Tenerife ofrece a sus habitantes y visitantes un clima único y suave en cualquier época del año. De ahí su nombre, la "Isla de la eterna primavera". Los suaves vientos alisios, las frías corrientes marinas del archipiélago canario y unas temperaturas que oscilan entre los 18º y los 25º centígrados, configuran esta isla sin perder su típico sabor tradicional. Una isla donde es muy fácil combinar en un mismo lugar los negocios y el mejor nivel de vida europeo, con una moderna oferta comercial y cultural y con una asistencia sanitaria y médica de primer nivel.
Crear una empresa en Tenerife significa gozar de oportunidades económicas y fiscales de una de las mejores zonas de Europa para la apertura de empresas y a su vez, una de las mejores zonas en calidad de vida, según reconocen diversos estudios y comparativas realizadas en los últimos años.
Tenerife ha conquistado unas altas tasas de desarrollo económico, que la sociedad tinerfeña en su conjunto quiere seguir potenciando en el futuro. El Producto Interior Bruto de las Islas Canarias alcanzó en el año 2009 la cantidad de 41.258 millones de €.
La economía tinerfeña, en una decidida apuesta por la calidad y la excelencia en los servicios, su primer sector de actividad económica, quiere seguir creciendo de forma sostenida y equilibrada, acogiendo a las empresas innovadoras y apostando decididamente por las nuevas tecnologías de la información, clave del crecimiento económico en la nueva economía global en la que ya está inmersa.
No obstante, el comercio y las actividades relacionadas con el transporte vienen ocupando históricamente un lugar destacado en la actividad económica, espacio que con seguridad continuará revaluándose.

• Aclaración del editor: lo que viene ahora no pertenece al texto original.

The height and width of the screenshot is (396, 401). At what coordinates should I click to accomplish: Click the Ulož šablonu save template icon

Infraestructuras en crecimiento
La situación geográfica de Tenerife, las continuas mejoras de sus infraestructuras terrestres, aéreas y marítimas, y la existencia de un mercado laboral constituido por un importante núcleo de población joven y altamente cualificada, explican el vigoroso desarrollo económico experimentado por la Isla en la última década.
Un auge que sólo se explica por la fortaleza en su economía, por la fortaleza y empuje de sus servicios en materia de consumo, ocio, sanidad y cultura, una de las infraestructuras de alojamiento más cualificadas del mundo y un clima único en un entorno natural privilegiado.

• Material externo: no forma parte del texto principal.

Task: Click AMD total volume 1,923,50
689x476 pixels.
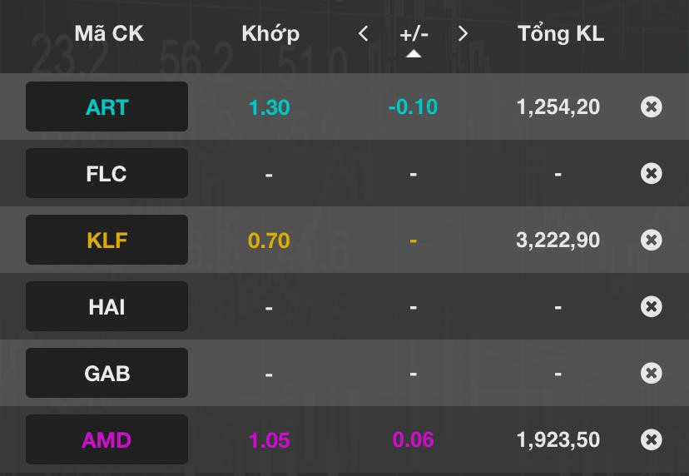Action: click(558, 439)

La sociedad tinerfeña viene demostrando también una firme voluntad de cohesionar el desarrollo de la actividad económica con la educación, la ciencia, la investigación y la tecnología.

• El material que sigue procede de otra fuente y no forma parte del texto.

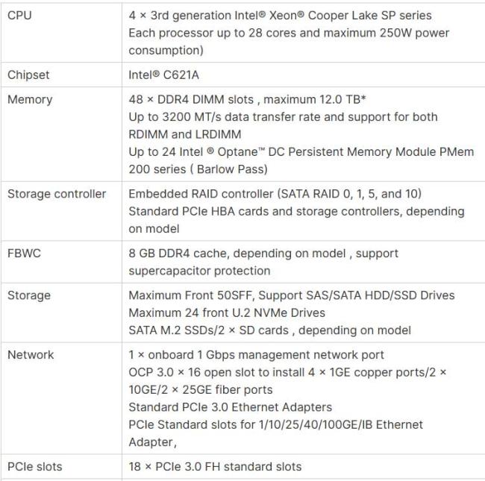485x481 pixels.
Task: Click the Intel C621A chipset value
Action: pyautogui.click(x=166, y=75)
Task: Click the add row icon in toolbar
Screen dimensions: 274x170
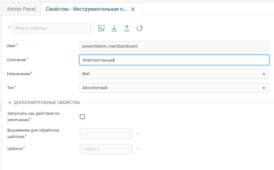Action: coord(102,28)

Tenerife cuenta con una universidad pública de alta reputación, la Universidad de La Laguna, y centros de investigación aplicada de excelencia, adaptados a las necesidades presentes y futuras de las empresas, como el Instituto Astrofísico de Canarias (IAC) o el Instituto Tecnológico de Energías Renovables (ITER).
Las instituciones públicas y privadas, como la Cámara de Comercio, Industria y Navegación de Santa Cruz de Tenerife, la Confederación Provincial de Empresarios de Santa Cruz de Tenerife, entidades financieras como CajaCanarias y, naturalmente, el Cabildo Insular, el Ayuntamiento de la capital y el Gobierno Canario, vienen desempeñando un papel vertebrador fundamental de información, servicio y ayuda eficiente a la instalación de empresas en la isla.